TASK GOAL: Give back all the data exactly as it was written.

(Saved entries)
......
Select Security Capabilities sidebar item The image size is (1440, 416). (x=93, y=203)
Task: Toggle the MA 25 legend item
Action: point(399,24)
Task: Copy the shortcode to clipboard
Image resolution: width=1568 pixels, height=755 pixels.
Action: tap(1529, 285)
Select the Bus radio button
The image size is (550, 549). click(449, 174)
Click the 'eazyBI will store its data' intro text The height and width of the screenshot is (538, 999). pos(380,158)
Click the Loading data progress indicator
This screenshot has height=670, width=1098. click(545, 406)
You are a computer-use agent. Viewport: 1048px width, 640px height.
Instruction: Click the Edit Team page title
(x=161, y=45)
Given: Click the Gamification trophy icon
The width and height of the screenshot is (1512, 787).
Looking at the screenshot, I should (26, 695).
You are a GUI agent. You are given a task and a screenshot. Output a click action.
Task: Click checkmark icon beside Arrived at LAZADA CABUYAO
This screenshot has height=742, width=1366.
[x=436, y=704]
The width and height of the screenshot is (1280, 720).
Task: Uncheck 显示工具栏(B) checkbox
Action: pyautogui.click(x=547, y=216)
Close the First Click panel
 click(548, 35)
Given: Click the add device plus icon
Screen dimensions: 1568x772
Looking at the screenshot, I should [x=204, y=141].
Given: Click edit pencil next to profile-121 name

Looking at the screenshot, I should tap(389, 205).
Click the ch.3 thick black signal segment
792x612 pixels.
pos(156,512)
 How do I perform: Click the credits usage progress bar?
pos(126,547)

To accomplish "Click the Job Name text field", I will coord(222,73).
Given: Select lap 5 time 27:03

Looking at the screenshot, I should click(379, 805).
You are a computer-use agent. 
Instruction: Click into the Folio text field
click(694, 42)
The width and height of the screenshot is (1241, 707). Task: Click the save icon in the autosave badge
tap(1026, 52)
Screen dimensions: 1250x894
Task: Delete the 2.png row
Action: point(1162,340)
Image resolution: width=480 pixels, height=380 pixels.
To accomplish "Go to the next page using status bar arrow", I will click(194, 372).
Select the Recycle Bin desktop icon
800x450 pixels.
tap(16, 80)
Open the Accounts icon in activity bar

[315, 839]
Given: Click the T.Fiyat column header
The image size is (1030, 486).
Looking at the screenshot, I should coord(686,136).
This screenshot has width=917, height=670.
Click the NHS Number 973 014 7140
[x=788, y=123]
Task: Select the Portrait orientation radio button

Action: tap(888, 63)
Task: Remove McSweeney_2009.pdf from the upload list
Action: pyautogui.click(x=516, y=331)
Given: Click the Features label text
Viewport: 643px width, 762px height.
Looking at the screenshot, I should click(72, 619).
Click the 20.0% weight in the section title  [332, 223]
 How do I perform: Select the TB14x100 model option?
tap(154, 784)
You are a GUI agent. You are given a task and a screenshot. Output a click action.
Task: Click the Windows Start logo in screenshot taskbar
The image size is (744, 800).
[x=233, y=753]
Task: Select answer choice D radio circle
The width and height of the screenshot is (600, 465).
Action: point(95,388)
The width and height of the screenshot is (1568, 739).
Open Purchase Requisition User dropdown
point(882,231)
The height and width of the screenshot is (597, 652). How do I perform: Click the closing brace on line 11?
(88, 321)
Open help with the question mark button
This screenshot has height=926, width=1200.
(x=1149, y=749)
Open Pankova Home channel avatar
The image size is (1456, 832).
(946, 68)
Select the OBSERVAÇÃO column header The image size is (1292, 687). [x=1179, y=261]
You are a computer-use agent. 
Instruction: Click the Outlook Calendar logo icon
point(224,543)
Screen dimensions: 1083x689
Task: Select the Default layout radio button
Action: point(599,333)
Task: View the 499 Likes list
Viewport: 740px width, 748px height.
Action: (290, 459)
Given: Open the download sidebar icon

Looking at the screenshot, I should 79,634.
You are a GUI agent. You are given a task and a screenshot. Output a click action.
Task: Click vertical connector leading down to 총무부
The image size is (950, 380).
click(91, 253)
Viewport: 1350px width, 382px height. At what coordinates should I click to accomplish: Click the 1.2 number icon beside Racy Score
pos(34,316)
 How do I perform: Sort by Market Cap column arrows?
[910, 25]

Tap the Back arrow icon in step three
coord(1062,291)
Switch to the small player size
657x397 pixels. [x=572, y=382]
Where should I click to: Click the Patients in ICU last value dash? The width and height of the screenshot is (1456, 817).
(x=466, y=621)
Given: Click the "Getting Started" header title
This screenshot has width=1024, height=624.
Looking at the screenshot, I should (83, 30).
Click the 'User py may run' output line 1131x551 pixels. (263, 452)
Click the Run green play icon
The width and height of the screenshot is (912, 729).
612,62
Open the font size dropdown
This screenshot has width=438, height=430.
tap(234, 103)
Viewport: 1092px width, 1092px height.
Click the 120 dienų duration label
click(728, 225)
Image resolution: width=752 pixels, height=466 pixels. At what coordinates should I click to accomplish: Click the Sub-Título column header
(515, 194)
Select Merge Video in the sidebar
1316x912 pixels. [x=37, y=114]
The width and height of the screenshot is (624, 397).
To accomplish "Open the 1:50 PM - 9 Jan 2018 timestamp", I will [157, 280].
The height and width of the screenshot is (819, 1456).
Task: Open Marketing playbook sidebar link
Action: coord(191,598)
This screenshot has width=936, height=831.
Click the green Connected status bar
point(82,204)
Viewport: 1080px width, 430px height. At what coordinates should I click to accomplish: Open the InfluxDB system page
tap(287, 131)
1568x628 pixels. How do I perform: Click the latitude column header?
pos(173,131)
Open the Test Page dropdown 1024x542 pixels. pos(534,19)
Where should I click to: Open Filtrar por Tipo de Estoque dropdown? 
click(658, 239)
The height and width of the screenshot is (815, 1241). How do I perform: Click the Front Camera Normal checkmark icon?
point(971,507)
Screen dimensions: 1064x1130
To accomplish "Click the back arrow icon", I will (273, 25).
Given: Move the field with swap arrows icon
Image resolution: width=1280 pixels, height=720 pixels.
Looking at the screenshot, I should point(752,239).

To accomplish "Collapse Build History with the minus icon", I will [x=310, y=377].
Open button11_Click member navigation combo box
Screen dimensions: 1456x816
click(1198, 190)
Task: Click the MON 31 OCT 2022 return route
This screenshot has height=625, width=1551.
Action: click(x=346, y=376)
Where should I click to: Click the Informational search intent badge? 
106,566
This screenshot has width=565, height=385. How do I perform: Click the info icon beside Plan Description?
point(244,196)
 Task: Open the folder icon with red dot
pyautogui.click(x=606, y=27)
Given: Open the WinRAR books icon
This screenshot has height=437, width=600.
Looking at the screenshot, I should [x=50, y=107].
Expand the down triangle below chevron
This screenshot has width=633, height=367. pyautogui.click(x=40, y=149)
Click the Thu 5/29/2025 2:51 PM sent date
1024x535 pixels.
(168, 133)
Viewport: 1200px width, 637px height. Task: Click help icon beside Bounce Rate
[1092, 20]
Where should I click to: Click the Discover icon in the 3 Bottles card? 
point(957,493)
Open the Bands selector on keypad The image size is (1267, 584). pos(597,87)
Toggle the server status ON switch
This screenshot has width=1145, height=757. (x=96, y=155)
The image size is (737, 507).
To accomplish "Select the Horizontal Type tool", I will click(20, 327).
......
RESPONSE:
Select Security Capabilities sidebar item The image size is (1440, 416). (x=93, y=203)
Task: Toggle the MA 25 legend item
Action: point(399,24)
Task: Copy the shortcode to clipboard
Image resolution: width=1568 pixels, height=755 pixels.
Action: tap(1529, 285)
Select the Bus radio button
The image size is (550, 549). click(449, 174)
Click the 'eazyBI will store its data' intro text The height and width of the screenshot is (538, 999). pos(380,158)
Click the Loading data progress indicator
This screenshot has height=670, width=1098. click(545, 406)
You are a computer-use agent. Viewport: 1048px width, 640px height.
Instruction: Click the Edit Team page title
(x=161, y=45)
Given: Click the Gamification trophy icon
The width and height of the screenshot is (1512, 787).
Looking at the screenshot, I should (26, 695).
You are a GUI agent. You are given a task and a screenshot. Output a click action.
Task: Click checkmark icon beside Arrived at LAZADA CABUYAO
This screenshot has height=742, width=1366.
[x=436, y=704]
The width and height of the screenshot is (1280, 720).
Task: Uncheck 显示工具栏(B) checkbox
Action: pyautogui.click(x=547, y=216)
Close the First Click panel
 click(548, 35)
Given: Click the add device plus icon
Screen dimensions: 1568x772
Looking at the screenshot, I should [x=204, y=141].
Given: Click edit pencil next to profile-121 name

Looking at the screenshot, I should tap(389, 205).
Click the ch.3 thick black signal segment
792x612 pixels.
pos(156,512)
 How do I perform: Click the credits usage progress bar?
pos(126,547)

To accomplish "Click the Job Name text field", I will coord(222,73).
Given: Select lap 5 time 27:03

Looking at the screenshot, I should click(379, 805).
You are a computer-use agent. 
Instruction: Click into the Folio text field
click(694, 42)
The width and height of the screenshot is (1241, 707). Task: Click the save icon in the autosave badge
tap(1026, 52)
Screen dimensions: 1250x894
Task: Delete the 2.png row
Action: point(1162,340)
Image resolution: width=480 pixels, height=380 pixels.
To accomplish "Go to the next page using status bar arrow", I will click(194, 372).
Select the Recycle Bin desktop icon
800x450 pixels.
tap(16, 80)
Open the Accounts icon in activity bar

[315, 839]
Given: Click the T.Fiyat column header
The image size is (1030, 486).
Looking at the screenshot, I should coord(686,136).
This screenshot has width=917, height=670.
Click the NHS Number 973 014 7140
[x=788, y=123]
Task: Select the Portrait orientation radio button

Action: tap(888, 63)
Task: Remove McSweeney_2009.pdf from the upload list
Action: pyautogui.click(x=516, y=331)
Given: Click the Features label text
Viewport: 643px width, 762px height.
Looking at the screenshot, I should click(72, 619).
Click the 20.0% weight in the section title  [332, 223]
 How do I perform: Select the TB14x100 model option?
tap(154, 784)
You are a GUI agent. You are given a task and a screenshot. Output a click action.
Task: Click the Windows Start logo in screenshot taskbar
The image size is (744, 800).
[x=233, y=753]
Task: Select answer choice D radio circle
The width and height of the screenshot is (600, 465).
Action: point(95,388)
The width and height of the screenshot is (1568, 739).
Open Purchase Requisition User dropdown
point(882,231)
The height and width of the screenshot is (597, 652). How do I perform: Click the closing brace on line 11?
(88, 321)
Open help with the question mark button
This screenshot has height=926, width=1200.
(x=1149, y=749)
Open Pankova Home channel avatar
The image size is (1456, 832).
(946, 68)
Select the OBSERVAÇÃO column header The image size is (1292, 687). [x=1179, y=261]
You are a computer-use agent. 
Instruction: Click the Outlook Calendar logo icon
point(224,543)
Screen dimensions: 1083x689
Task: Select the Default layout radio button
Action: point(599,333)
Task: View the 499 Likes list
Viewport: 740px width, 748px height.
Action: (290, 459)
Given: Open the download sidebar icon

Looking at the screenshot, I should 79,634.
You are a GUI agent. You are given a task and a screenshot. Output a click action.
Task: Click vertical connector leading down to 총무부
The image size is (950, 380).
click(91, 253)
Viewport: 1350px width, 382px height. At what coordinates should I click to accomplish: Click the 1.2 number icon beside Racy Score
pos(34,316)
 How do I perform: Sort by Market Cap column arrows?
[910, 25]

Tap the Back arrow icon in step three
coord(1062,291)
Switch to the small player size
657x397 pixels. [x=572, y=382]
Where should I click to: Click the Patients in ICU last value dash? The width and height of the screenshot is (1456, 817).
(x=466, y=621)
Given: Click the "Getting Started" header title
This screenshot has width=1024, height=624.
Looking at the screenshot, I should (83, 30).
Click the 'User py may run' output line 1131x551 pixels. (263, 452)
Click the Run green play icon
The width and height of the screenshot is (912, 729).
612,62
Open the font size dropdown
This screenshot has width=438, height=430.
tap(234, 103)
Viewport: 1092px width, 1092px height.
Click the 120 dienų duration label
click(728, 225)
Image resolution: width=752 pixels, height=466 pixels. At what coordinates should I click to accomplish: Click the Sub-Título column header
(515, 194)
Select Merge Video in the sidebar
1316x912 pixels. [x=37, y=114]
The width and height of the screenshot is (624, 397).
To accomplish "Open the 1:50 PM - 9 Jan 2018 timestamp", I will [157, 280].
The height and width of the screenshot is (819, 1456).
Task: Open Marketing playbook sidebar link
Action: coord(191,598)
This screenshot has width=936, height=831.
Click the green Connected status bar
point(82,204)
Viewport: 1080px width, 430px height. At what coordinates should I click to accomplish: Open the InfluxDB system page
tap(287, 131)
1568x628 pixels. How do I perform: Click the latitude column header?
pos(173,131)
Open the Test Page dropdown 1024x542 pixels. pos(534,19)
Where should I click to: Open Filtrar por Tipo de Estoque dropdown? 
click(658, 239)
The height and width of the screenshot is (815, 1241). How do I perform: Click the Front Camera Normal checkmark icon?
point(971,507)
Screen dimensions: 1064x1130
To accomplish "Click the back arrow icon", I will (273, 25).
Given: Move the field with swap arrows icon
Image resolution: width=1280 pixels, height=720 pixels.
Looking at the screenshot, I should point(752,239).

To accomplish "Collapse Build History with the minus icon", I will [x=310, y=377].
Open button11_Click member navigation combo box
Screen dimensions: 1456x816
click(1198, 190)
Task: Click the MON 31 OCT 2022 return route
This screenshot has height=625, width=1551.
Action: click(x=346, y=376)
Where should I click to: Click the Informational search intent badge? 
106,566
This screenshot has width=565, height=385. How do I perform: Click the info icon beside Plan Description?
point(244,196)
 Task: Open the folder icon with red dot
pyautogui.click(x=606, y=27)
Given: Open the WinRAR books icon
This screenshot has height=437, width=600.
Looking at the screenshot, I should [x=50, y=107].
Expand the down triangle below chevron
This screenshot has width=633, height=367. pyautogui.click(x=40, y=149)
Click the Thu 5/29/2025 2:51 PM sent date
1024x535 pixels.
(168, 133)
Viewport: 1200px width, 637px height. Task: Click help icon beside Bounce Rate
[1092, 20]
Where should I click to: Click the Discover icon in the 3 Bottles card? 
point(957,493)
Open the Bands selector on keypad The image size is (1267, 584). pos(597,87)
Toggle the server status ON switch
This screenshot has width=1145, height=757. (x=96, y=155)
The image size is (737, 507).
To accomplish "Select the Horizontal Type tool", I will click(20, 327).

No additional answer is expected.